GM agrees to pay $12.75M in California driver privacy settlement

Published: (May 9, 2026 at 03:05 PM EDT)
2 min read
Source: TechCrunch

Source: TechCrunch

Background

In 2024, The New York Times reported that automakers, including GM, were sharing information about customers’ driving behavior with insurance companies, prompting concerns that insurance rates had risen as a result. The settlement announcement from Attorney General Rob Bonta’s office alleges that GM sold “the names, contact information, geolocation data, and driving behavior data of hundreds of thousands of Californians” to data brokers Verisk Analytics and LexisNexis Risk Solutions. According to the Attorney General, this data was collected through GM’s OnStar program, generating roughly $20 million in sales.

Bonta’s office also noted that the data did not lead to increased insurance prices in California, likely because state insurance laws prohibit insurers from using driving data to set rates.

Settlement Terms

  • GM will pay $12.75 million in civil penalties.
  • GM will cease selling driving data to any consumer‑reporting agencies for five years.
  • GM must delete any driver data it still retains within 180 days (unless it obtains customer consent) and must request that LexisNexis and Verisk delete the data as well.

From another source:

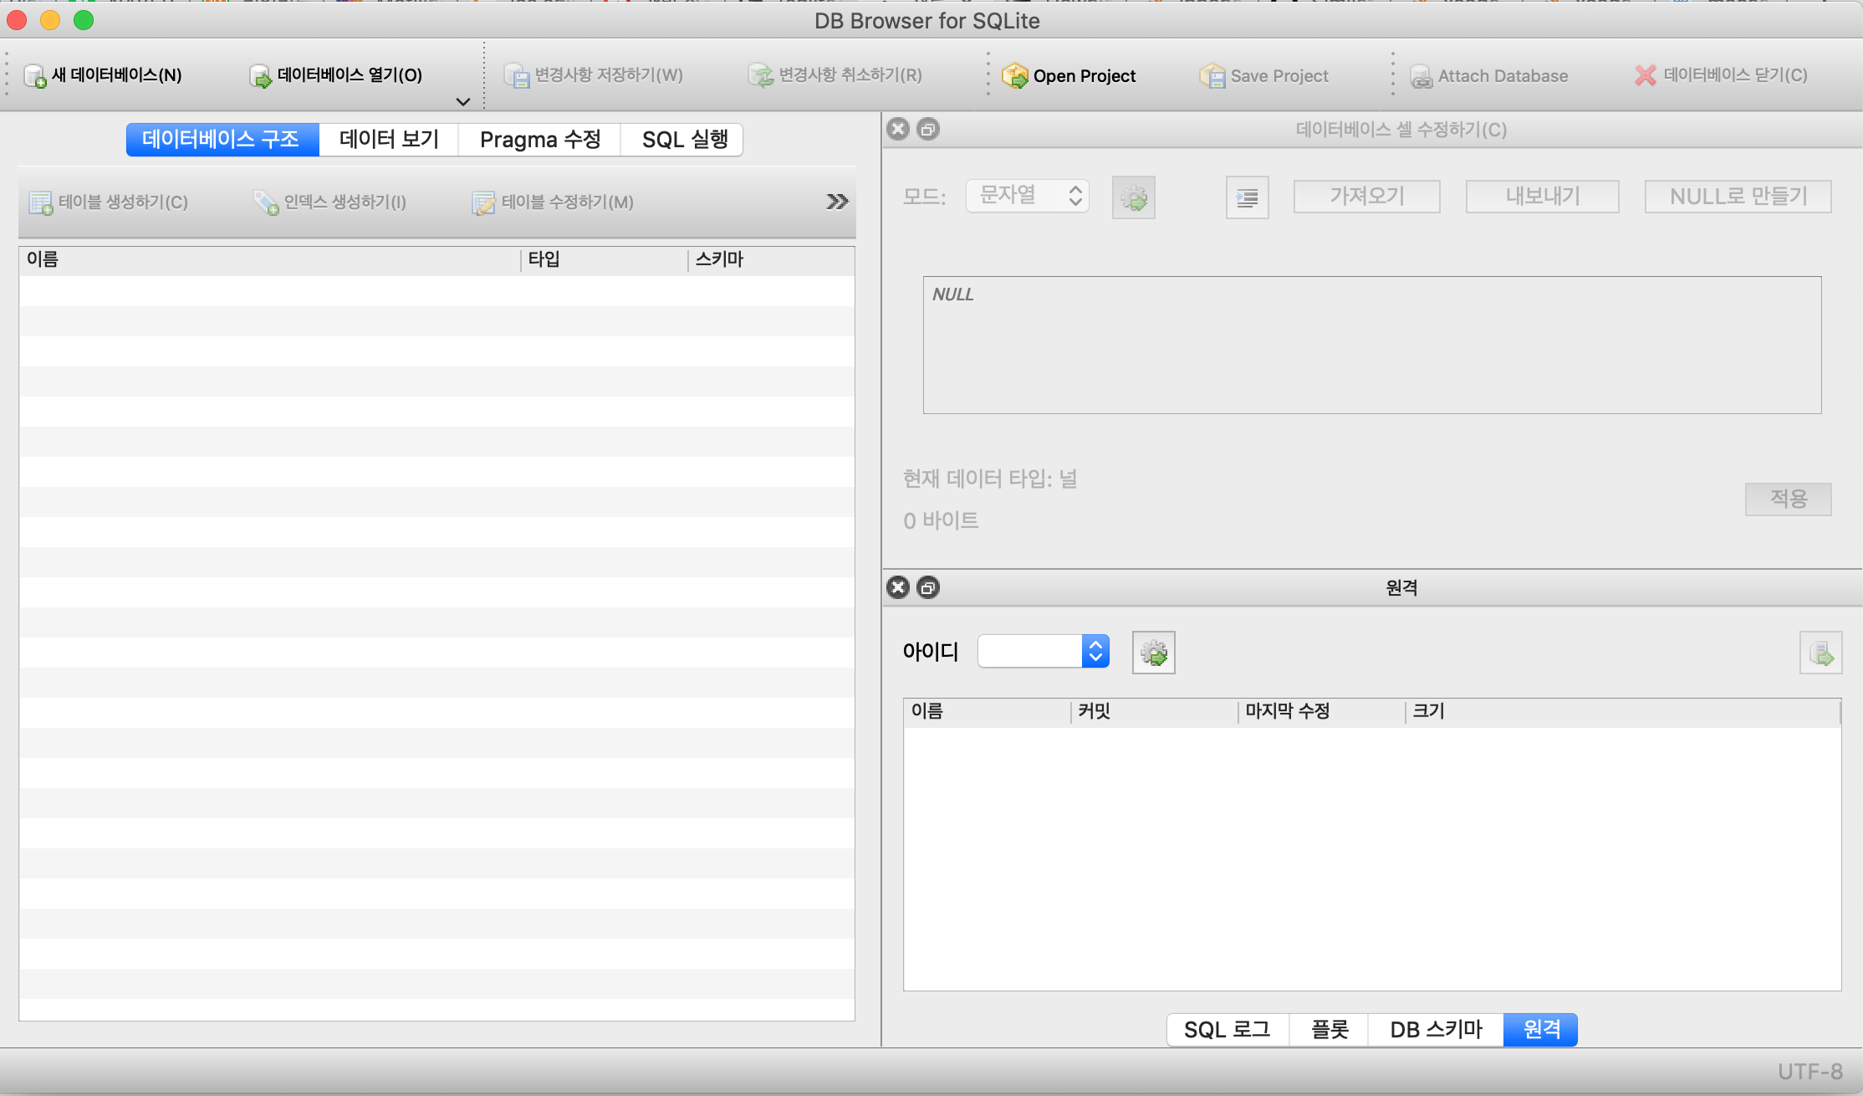
Task: Close the 원격 panel with its X button
Action: click(898, 587)
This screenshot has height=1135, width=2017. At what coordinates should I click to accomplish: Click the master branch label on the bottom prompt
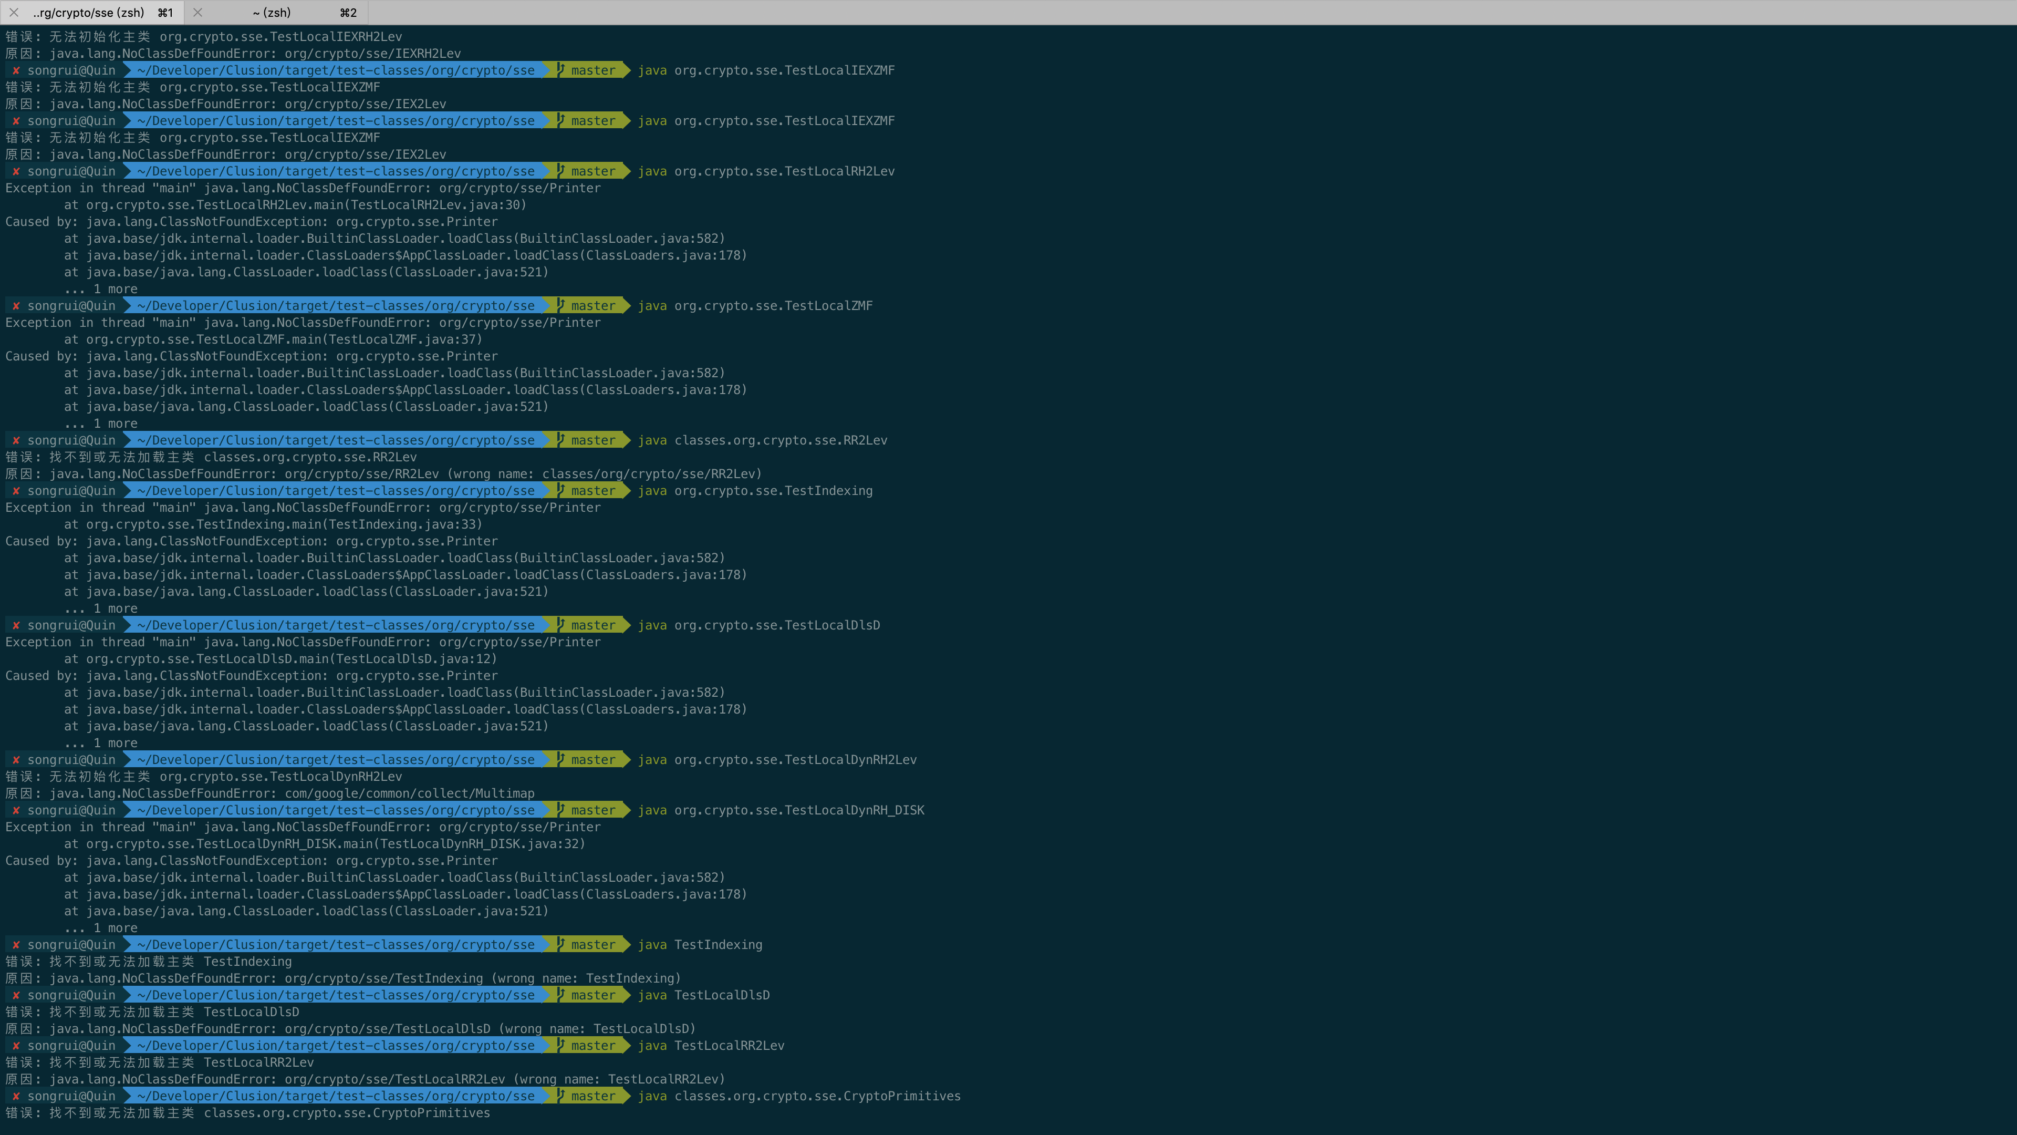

“General Motors sold the data of California drivers without their knowledge or consent and despite numerous statements reassuring drivers that it would not do so,” Bonta said. “The settlement requires General Motors to abandon these illegal practices and underscores the importance of data minimization in California’s privacy law—companies can’t just hold on to data and use it later for another purpose.”

Prior FTC Settlement

GM previously settled with the Federal Trade Commission over its data‑sharing practices. That final order banned General Motors and OnStar from selling certain data to consumer‑reporting agencies.

GM’s Statement

GM told Reuters that the settlement “addresses Smart Driver, a product we discontinued in 2024, and reinforces steps we’ve taken to strengthen our privacy practices.”